Mein Brief an die Piraten

Liebe Piraten,

im nächsten Monat schickt Ihr Euch an, in die Landtage von Schleswig-Holstein und Nordrhein-Westfalen einzuziehen. Ihr werdet getragen von einer Welle der Sympathie. Dabei ist nicht so ganz klar worauf sich diese Sympathie gründet, wissen doch die meisten Eurer Wähler nicht mehr von Euch, als Euren Parteinamen und das ihr gut mit Notebooks umgehen könnt. Aber dafür könnt Ihr ja nichts. Aber dafür, dass ich nicht weiss, wer ihr seid und was ihr wollt, dafür seid ihr verantwortlich. Ich bemühe mich ja mir eine Meinung zu bilden, aber Ihr macht es mir verdammt schwer.

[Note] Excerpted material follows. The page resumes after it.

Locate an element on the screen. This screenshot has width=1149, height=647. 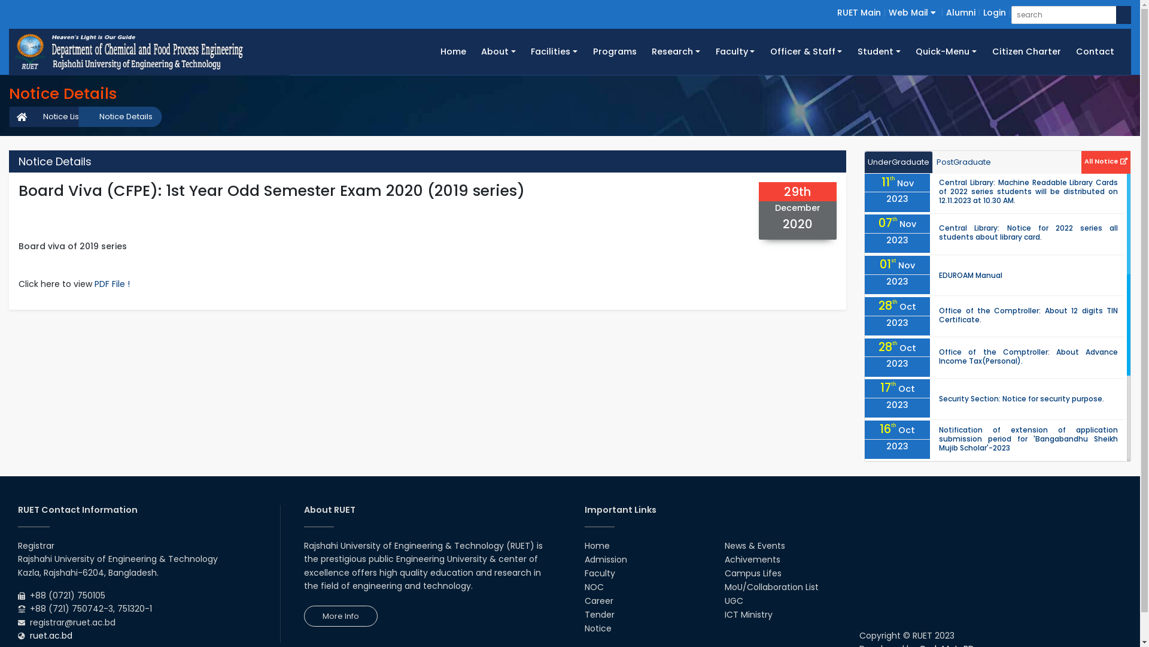
'Citizen Charter' is located at coordinates (1026, 51).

 Mit solchen Sprüchen, wie:  „Zu diesem Thema kann ich nichts sagen, aber gerade darum bin ich der richtige Kandidat,“ kann ich beim besten Willen nichts anfangen. Wie wollt Ihr Entscheidungen treffen auf so schwierigen Gebieten wie der Sozialgesetzgebung oder dem Steuerrecht? Ihr werdet Verantwortung übernehmen müssen, für eine Gesetzgebung, die Ihr in Zukunft mitgestalten werdet. Bürgerbeteiligung, ja klar, unterschreibt jeder sofort. Aber wie soll sie denn bitte schön aussehen, die Bürgerbeteiligung. Seid ihr bereit, Bürgervoten zu akzeptieren, die sich gründen auf Pressekampagnen oder Stimmungen, die schwanken, sich ständig ändern, auf Bewegungen, die anschwellen und wieder abflauen? Der Schwarm ist nicht intelligent. er ist eine ziellos dahinwabernde Masse.

 Und wen wollt ihr befragen? Wen wollt ihr befragen, wenn es um einen neuen Bahnhof geht? Die unmittelbar betroffenen Bürger, die Einwohner der betroffenen Stadt, oder wollt ihr tricksen, wie SPD und Grüne in Stuttgart, die ganz Baden-Württemberg abstimmen lassen, wohl wissend, dass dort die Mehrheit für den Neubau ist. Eine andere Frage, die sich stellt, ist, wer ist betroffen, in diesem Fall, die Stuttgarter Bürger, die Bahnreisenden, die Mitarbeiter der mit dem Bau beauftragten Baufirmen oder die Steuerzahler, die das alles zu bezahlen haben?

 Ich möchte von Euch wissen und zwar nicht irgendwann, wenn ihr Euch an die Dienstwagen, die persönlichen Referenten oder das Kungeln mit Kollegen und Journalisten beim fetten Frühstück im Bernstein gewöhnt habt, wie haltet ihr es mit den Auslandseinsätzen der Bundeswehr, mit Rüstungsexporten? Wie steht es mit Eurer Haltung zur Rente mit 67, gesetzlichem Mindestlohn, einer Krankenversicherung, die für die Kranken da ist und nicht für Ärzte, Apotheker und Pharmaindustrie? Wie wollt ihr die gesetzliche Renten- und Pflegeversicherung finanziell so ausstatten, dass die Menschen in Würde altern können? Was wollt Ihr tun in der Wirtschafts- Finanz- und Steuerpolitik, damit die vorhandenen ungeheuren Geldmengen, nicht in einigen wenigen Händen konzentriert werden, wo sie zur Spekulation gegen den überwiegenden Teil der Bevölkerung, missbraucht werden, sondern das sie am Gemeinwohl orientiert, eingesetzt werden? Wollt Ihr dafür sorgen, dass Bildungspolitik wieder zu echter Bildung führt und nicht zu auswendig gelerntem, jederzeit abrufbarem Formelwissen, das einzig und allein den Bedürfnissen der Wirtschaft dient?

 Auf all das hätte ich gern eine Antwort von Euch, und dann möchte ich gern noch wissen, wie Ihr umgehen werdet mit den Umarmungen, den Vereinnahmungen, wie ihr Euch wehren wollt gegen die Einflüsterungen der Etablierten, der Journalisten, der Alternativlosen und der Talkshowbesetzer? Werden Eure Stars, oder die, die dazu gemacht werden ihrem Ego und ihren Eitelkeiten widerstehen können, oder wird ein Christoph Lauer eines Tages, genau wie einmal Joseph, genannt Joschka Fischer, verlangen, dass ein ganzer Parteitag sich seiner Meinung unterwirft? Und, zum Schluss, werdet ihr, wie dereinst die Grünen, alles Anderssein, dass Euch zweifellos auszeichnet, als unnötigen Ballast abschütteln und eintreten in die grosse Koalition der neoliberalen Parteien CDU/CSU, SPD, FDP und Grüne?